Work instruction
The task calls for the line containing "Given: Open the Главная ribbon tab" and all later lines, through the end of the entries below, to be set down exactly and without pictures.

Data

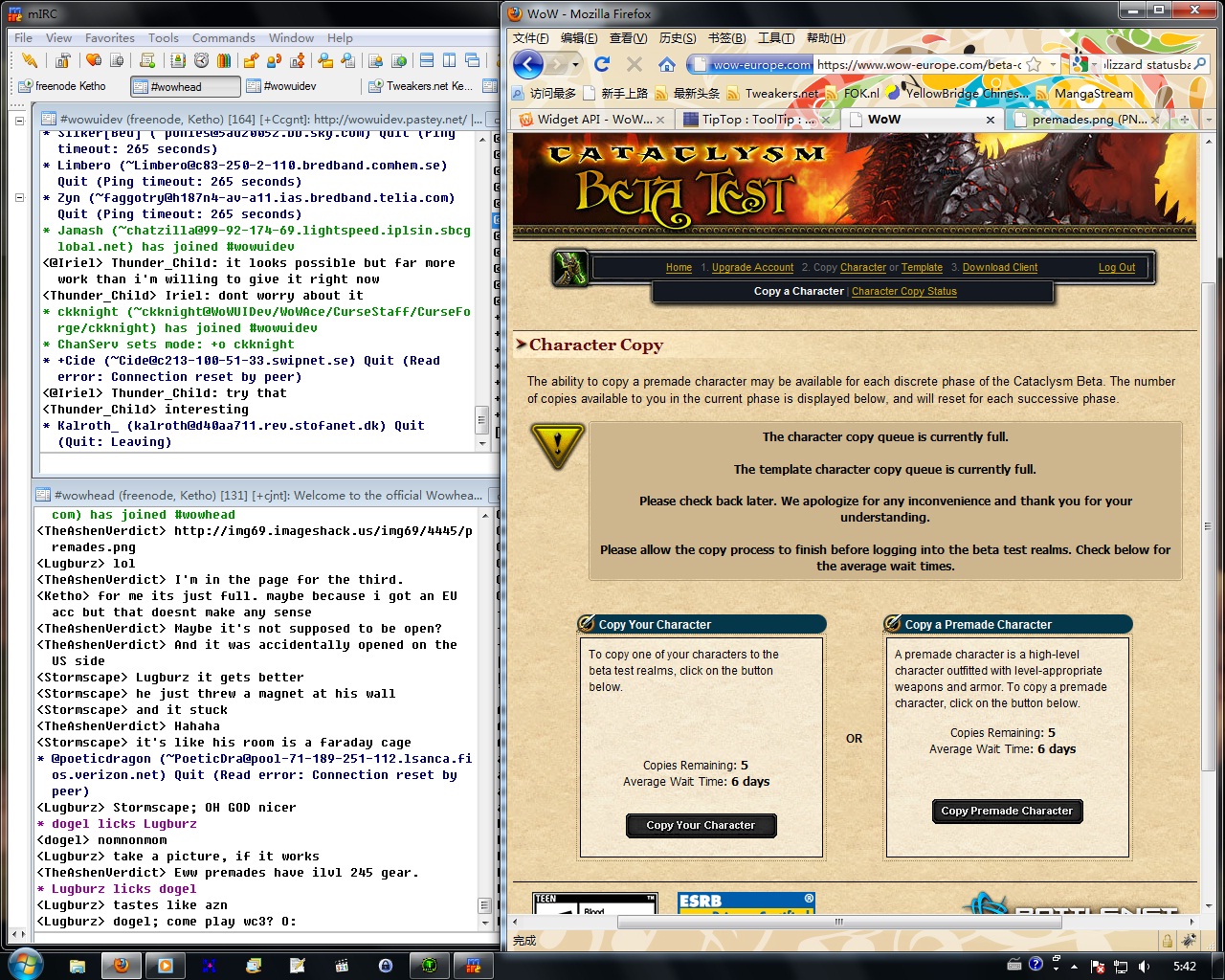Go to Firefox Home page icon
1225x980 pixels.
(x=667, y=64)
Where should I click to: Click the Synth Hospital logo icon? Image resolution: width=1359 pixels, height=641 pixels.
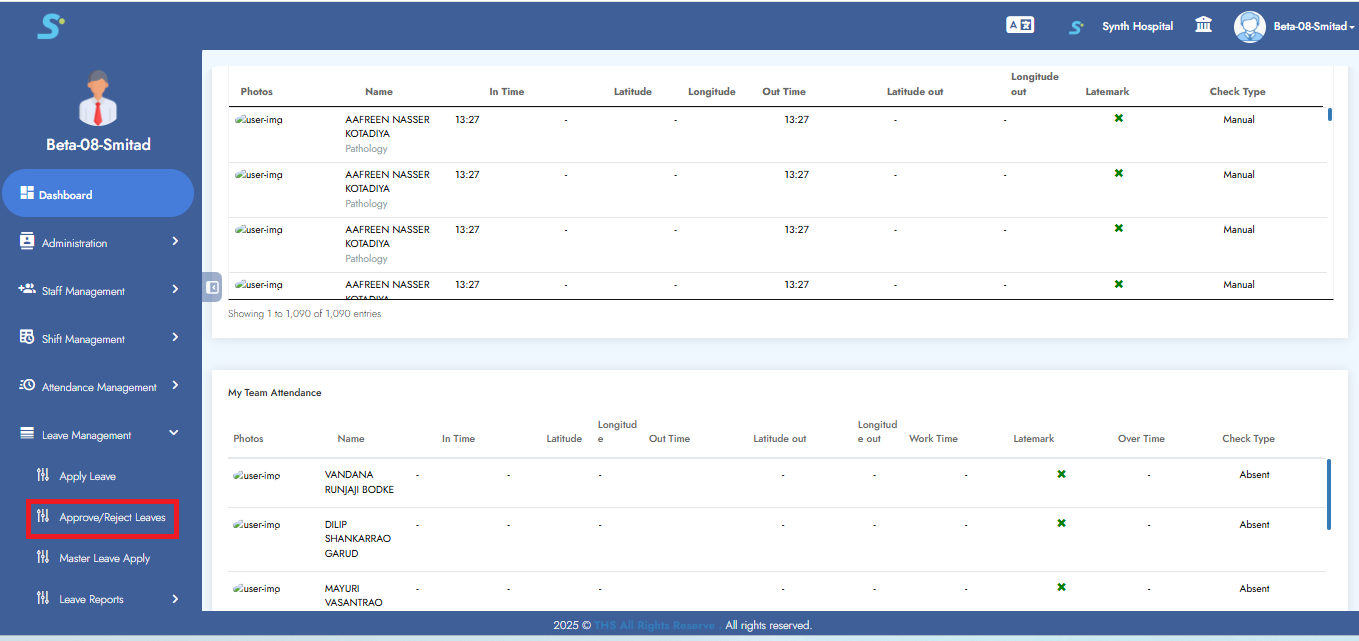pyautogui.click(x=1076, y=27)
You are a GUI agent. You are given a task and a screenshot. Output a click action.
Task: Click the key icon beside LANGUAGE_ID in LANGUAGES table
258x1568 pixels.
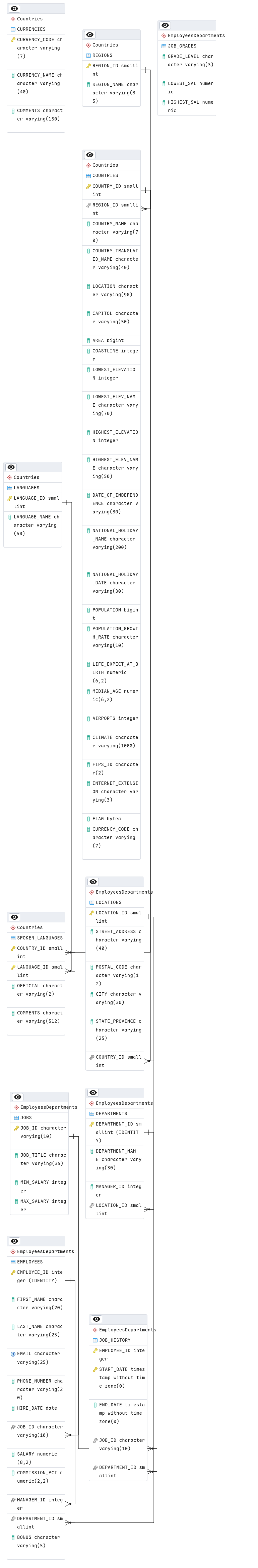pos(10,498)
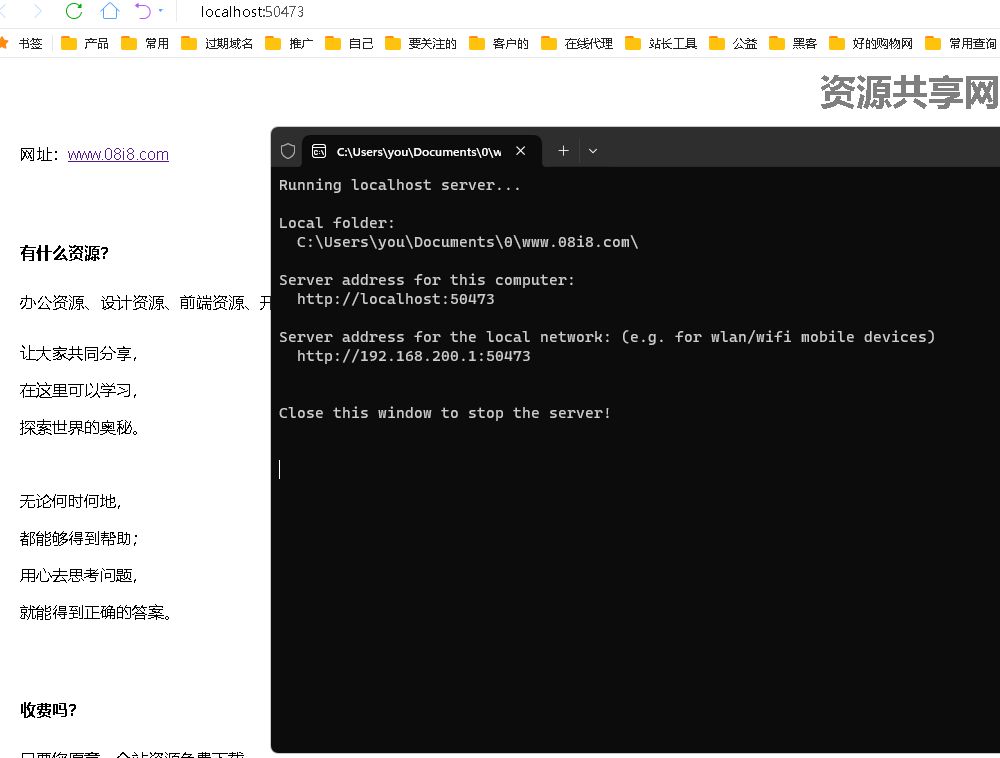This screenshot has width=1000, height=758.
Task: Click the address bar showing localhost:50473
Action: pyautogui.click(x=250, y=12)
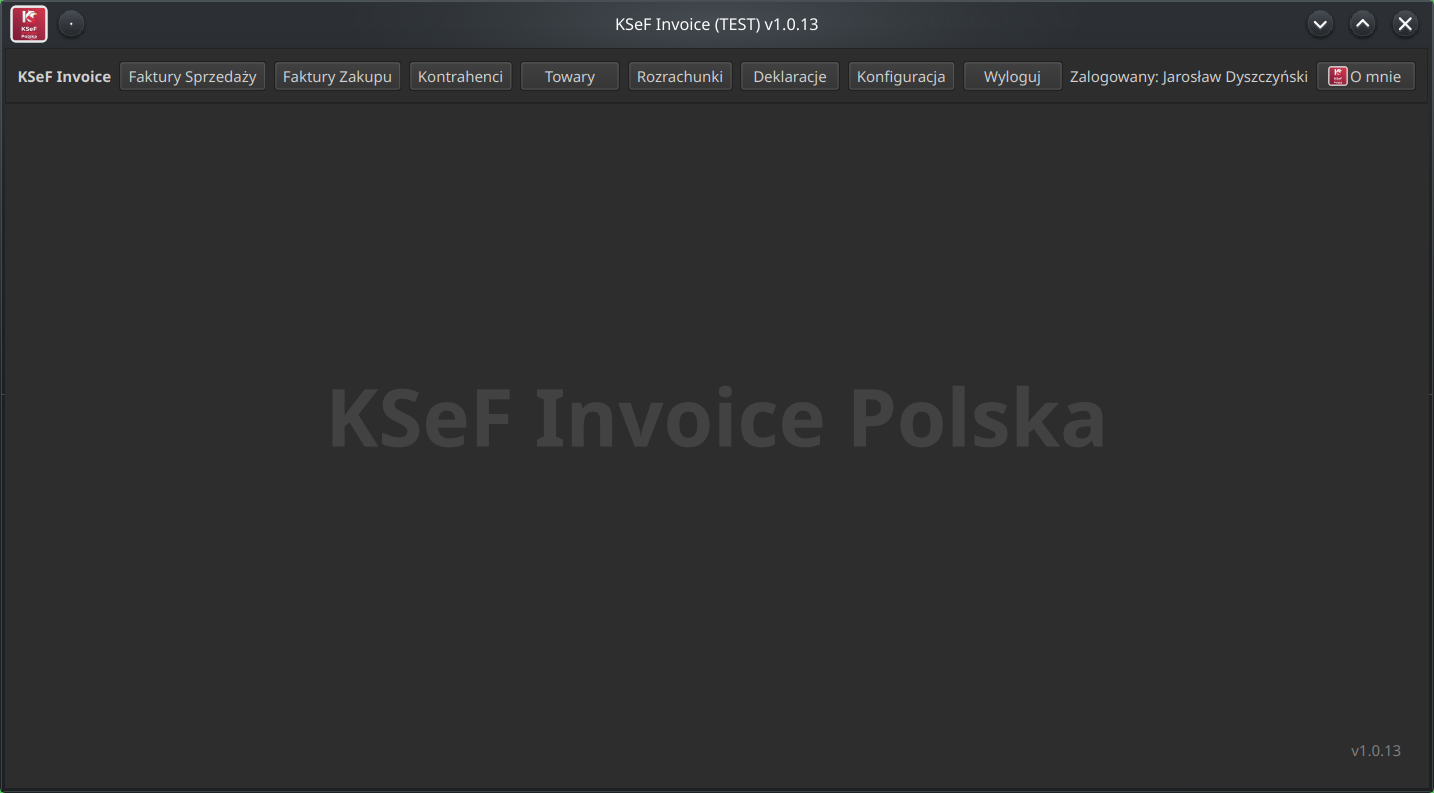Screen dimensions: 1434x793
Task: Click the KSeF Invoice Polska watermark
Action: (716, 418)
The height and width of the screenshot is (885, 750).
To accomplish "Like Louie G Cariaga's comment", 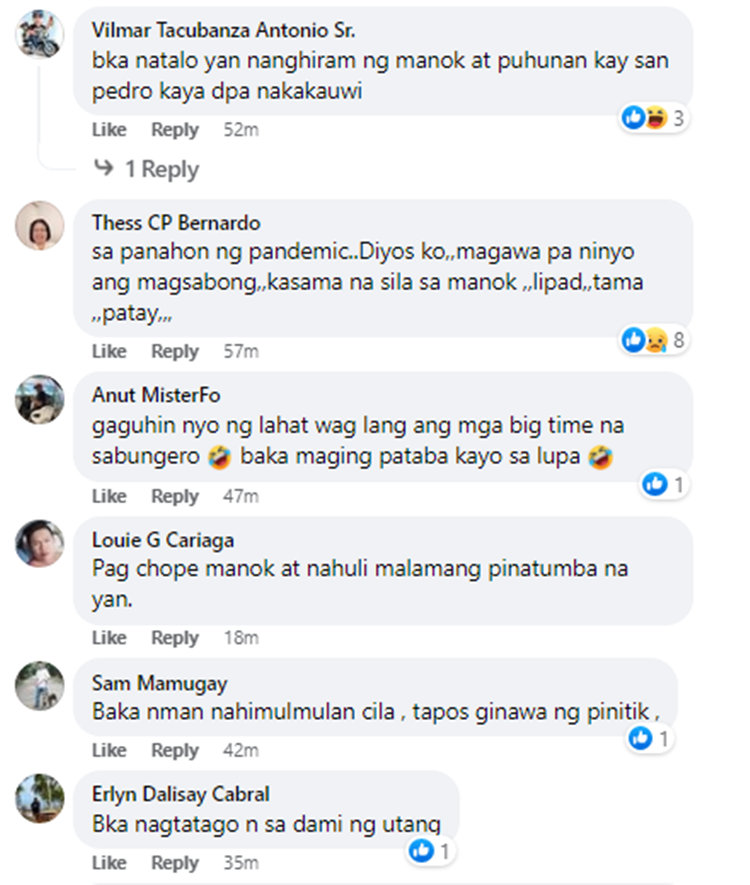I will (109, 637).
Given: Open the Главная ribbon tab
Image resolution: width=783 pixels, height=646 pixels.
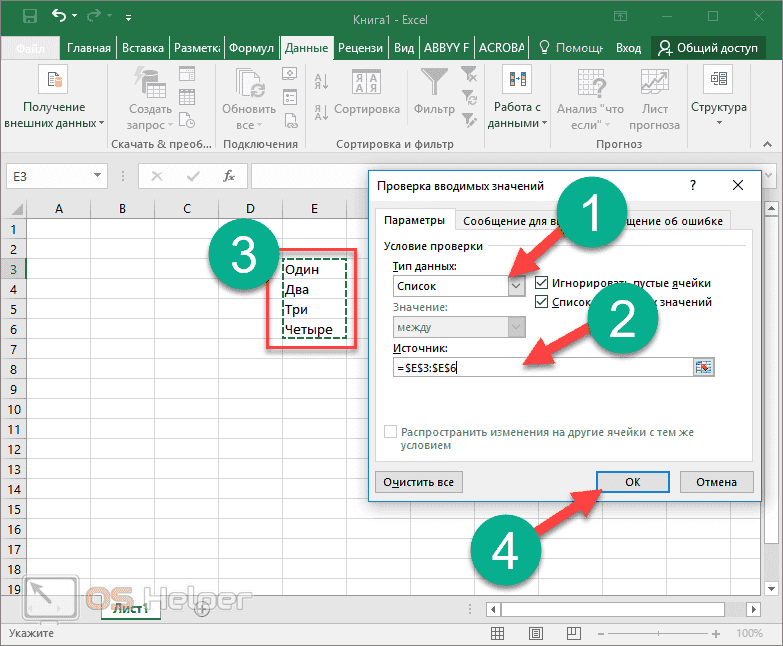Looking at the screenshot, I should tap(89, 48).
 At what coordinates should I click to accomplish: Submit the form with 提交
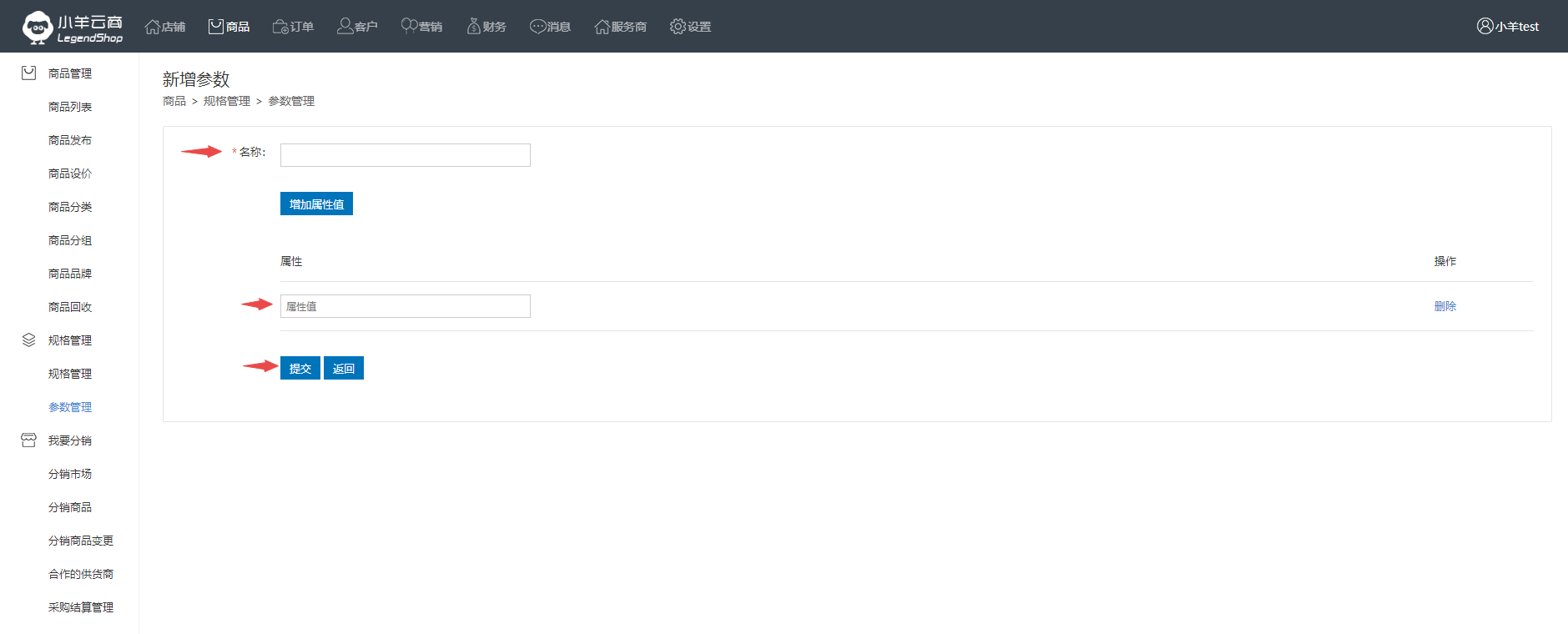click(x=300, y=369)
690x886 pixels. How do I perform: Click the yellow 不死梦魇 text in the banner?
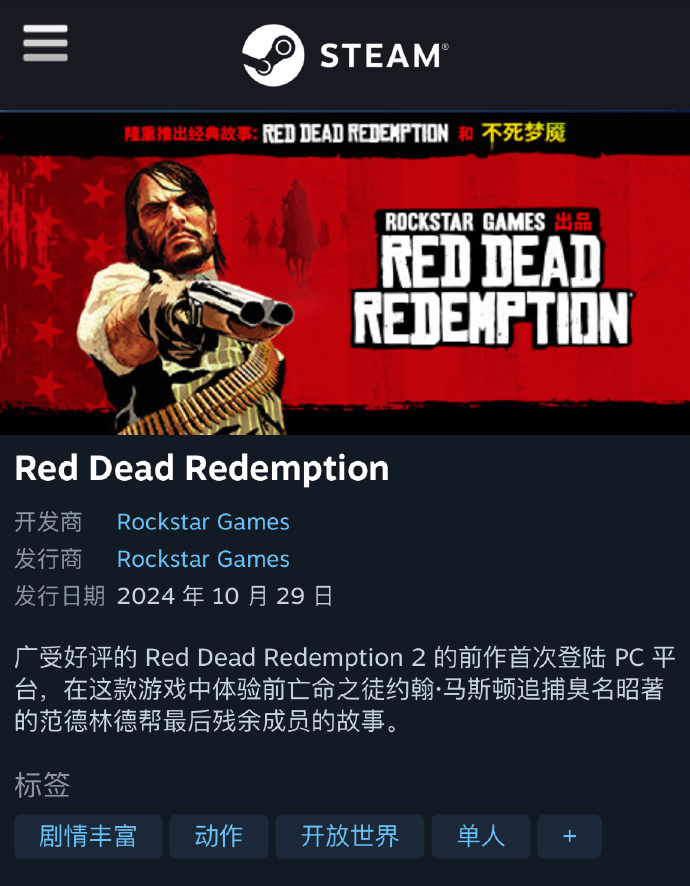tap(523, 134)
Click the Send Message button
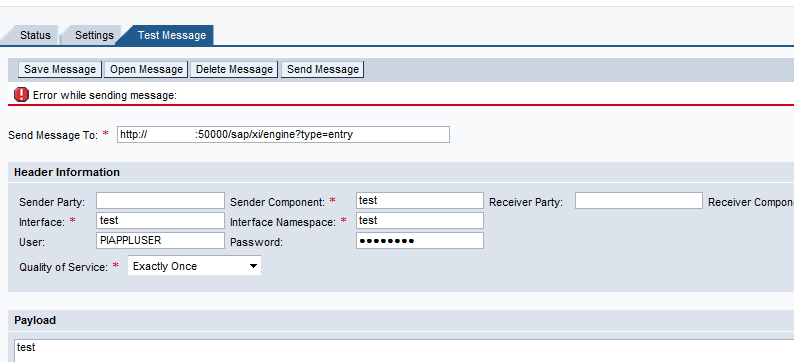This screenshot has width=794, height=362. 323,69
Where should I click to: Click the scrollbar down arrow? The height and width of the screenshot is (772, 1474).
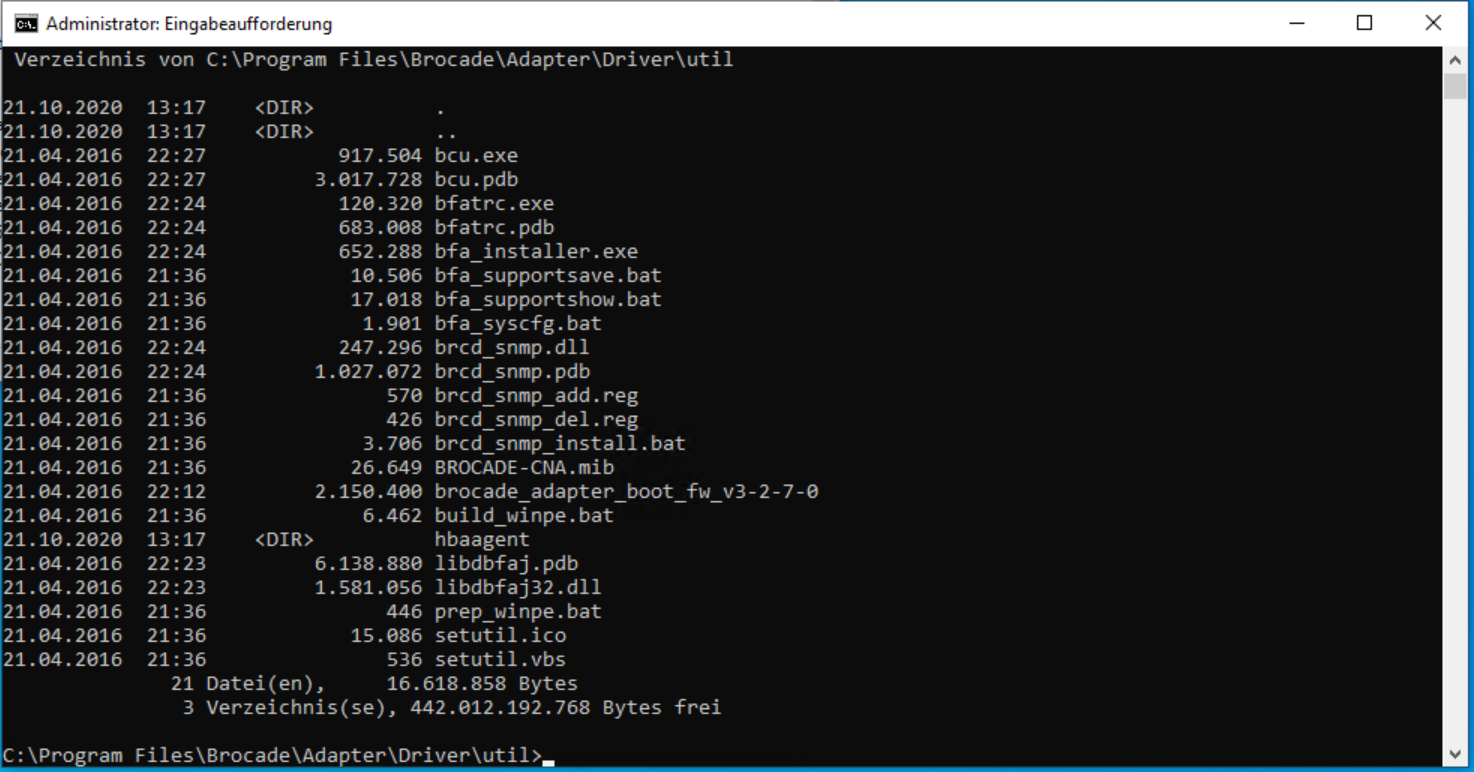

Solved exercise
Given: Open the Главная ribbon tab
Image resolution: width=783 pixels, height=646 pixels.
Looking at the screenshot, I should tap(89, 48).
 At what coordinates should I click to accomplish: Submit the form with 提交
click(x=300, y=369)
690x886 pixels. How do I perform: Click the yellow 不死梦魇 text in the banner?
tap(523, 134)
Click the Send Message button
This screenshot has width=794, height=362. 323,69
Where should I click to: Click the scrollbar down arrow? The height and width of the screenshot is (772, 1474).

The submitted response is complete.